Nats drop to the unthinkable 10-games under .500 with a heartbreaking loss!

Erick Fedde; Photo by Marlene Koenig for TalkNats

Not since September 11th of 2011 have the Washington Nationals been 10-games below .500 until tonight as the Nationals lose on a walk-off infield single by the final score of 6-5. This was another game that was lost in the bullpen, and tonight the blown save and loss was tagged on callup Tanner Rainey who threw 33-pitches in the game but only 19 strikes. Rainey gave up 2 costly walks and the first batter he walked scored the walk-off run. The Nationals came back in this game twice, but the Nats gave up 3 leads in this game. 

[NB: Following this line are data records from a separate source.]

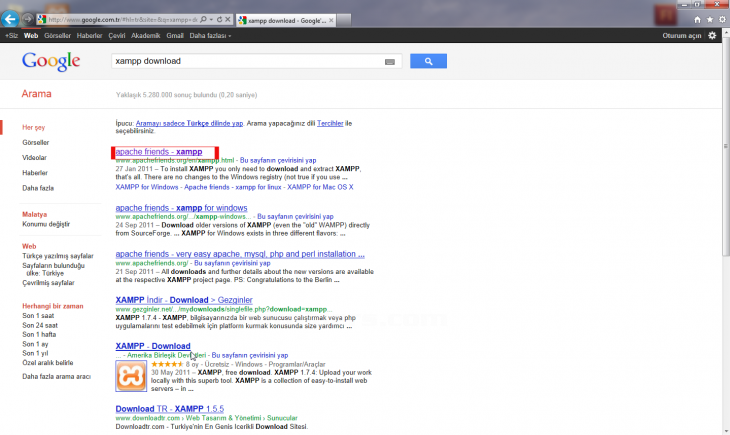Click the Google logo
The width and height of the screenshot is (730, 435).
(x=50, y=62)
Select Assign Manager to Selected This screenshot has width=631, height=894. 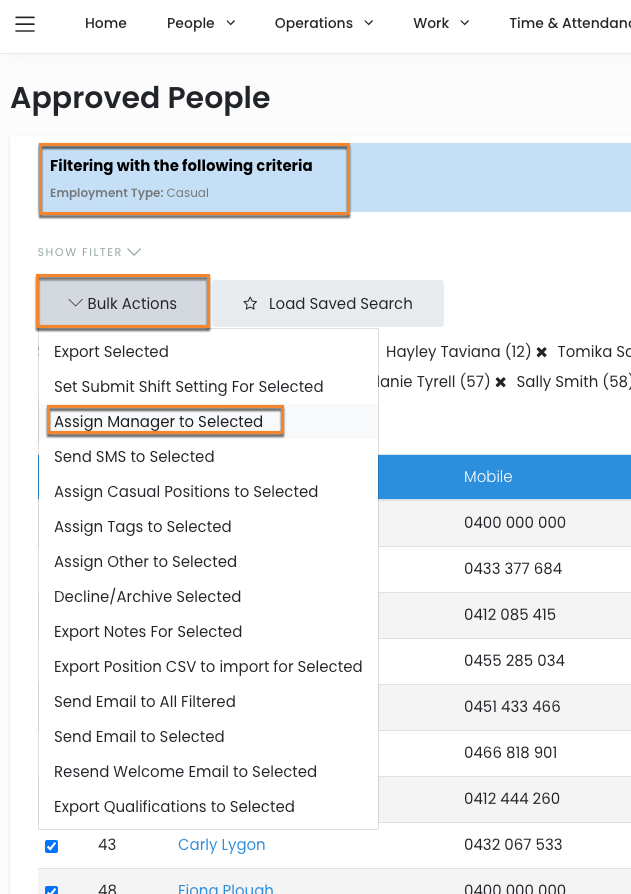coord(158,422)
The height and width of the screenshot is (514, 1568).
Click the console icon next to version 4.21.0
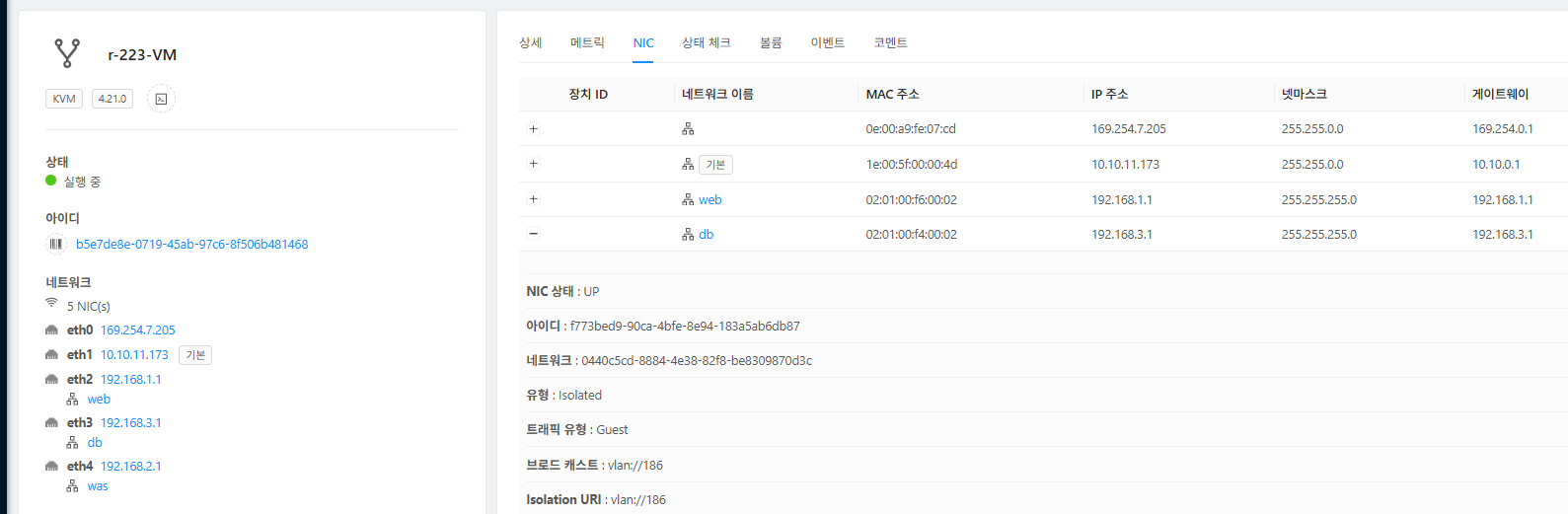[x=161, y=99]
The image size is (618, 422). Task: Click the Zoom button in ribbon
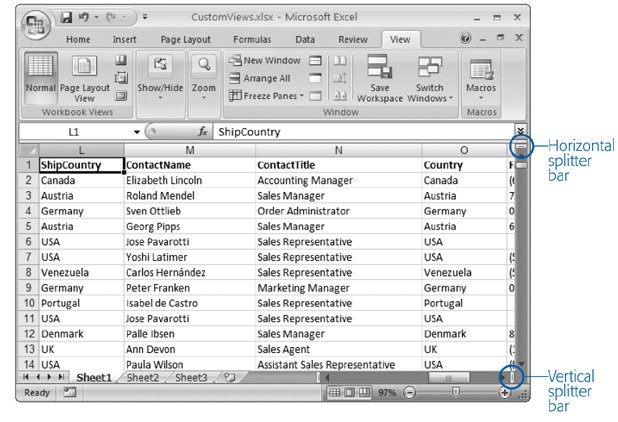[x=204, y=78]
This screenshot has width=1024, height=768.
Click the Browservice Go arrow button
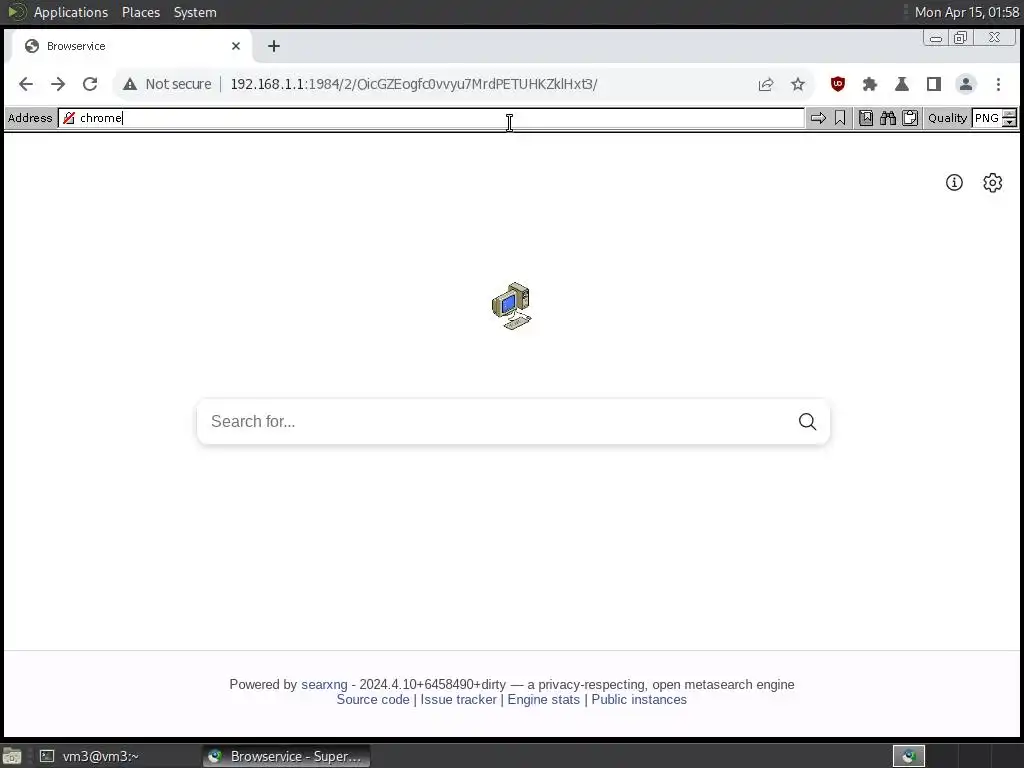click(818, 118)
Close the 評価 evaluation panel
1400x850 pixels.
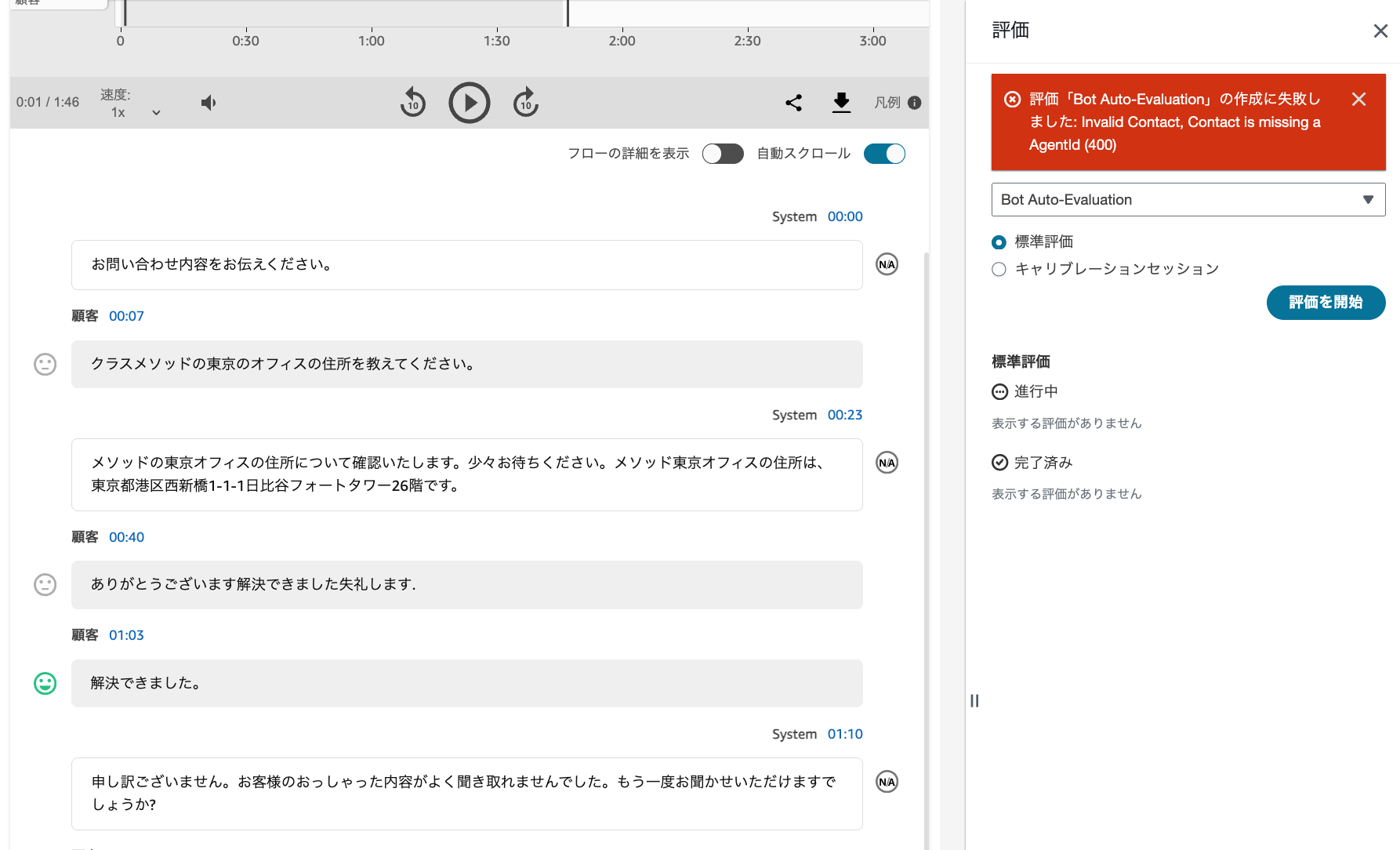click(x=1380, y=31)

The Nationals offense came through with key hits in the game including a go-ahead two-run bomb from Brian Dozier, and a moonshot over the upper deck seats by Juan Soto. Unfortunately Eaton’s hitless streak continues, and Anthony Rendon and Victor Robles were hitless in this game.

As important as this game was to win, Wander Suero was used in the 6th inning after a very nice 5.0 inning one-run performance from Erick Fedde. But Suero came out for the 7th inning and gave up a 3-run home run that erased the Nationals 3-1 early lead in this game. Suero threw 25-pitches in this game, and then Tanner Rainey was used too long and faltered and Sean Doolittle never entered the game.

“It’s frustrating. It really is,” manager Dave Martinez said . “The guys are battling. We have to finish games. It’s a nine inning game. We have to start finishing games. We’re right there, but we have to win. The bottom line is we have to start winning games.”

Manager Dave Martinez could have gone with Sean Doolittle as soon as Rainey began to struggle as he had already taken the blown save for serving up a 99-mph heater down the middle that Pete Alonso smashed for the game tying home run in the 8th inning, and when Rainey walked his first batter with one out in the 9th inning you have to pull him, right? Clearly the decision was not simple, but the top of the order was ready to come up so you lose with a callup instead of using your best reliever and improvise from there.

“I thought about [inserting Doolittle]. I really did,” Martinez said. “You get one run or the game stays tied, and you don’t have Doo.”